**Instruction**
Pull out every line in the entries below that contains the string "height", and copy each one. Case matters.

**Dataset records**

● ● ●

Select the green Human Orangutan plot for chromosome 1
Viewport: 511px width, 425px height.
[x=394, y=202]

● ● ●

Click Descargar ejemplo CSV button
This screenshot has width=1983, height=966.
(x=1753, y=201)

● ● ●

**Solution to the problem**
Viewport: 511px width, 425px height.
This screenshot has width=1983, height=966.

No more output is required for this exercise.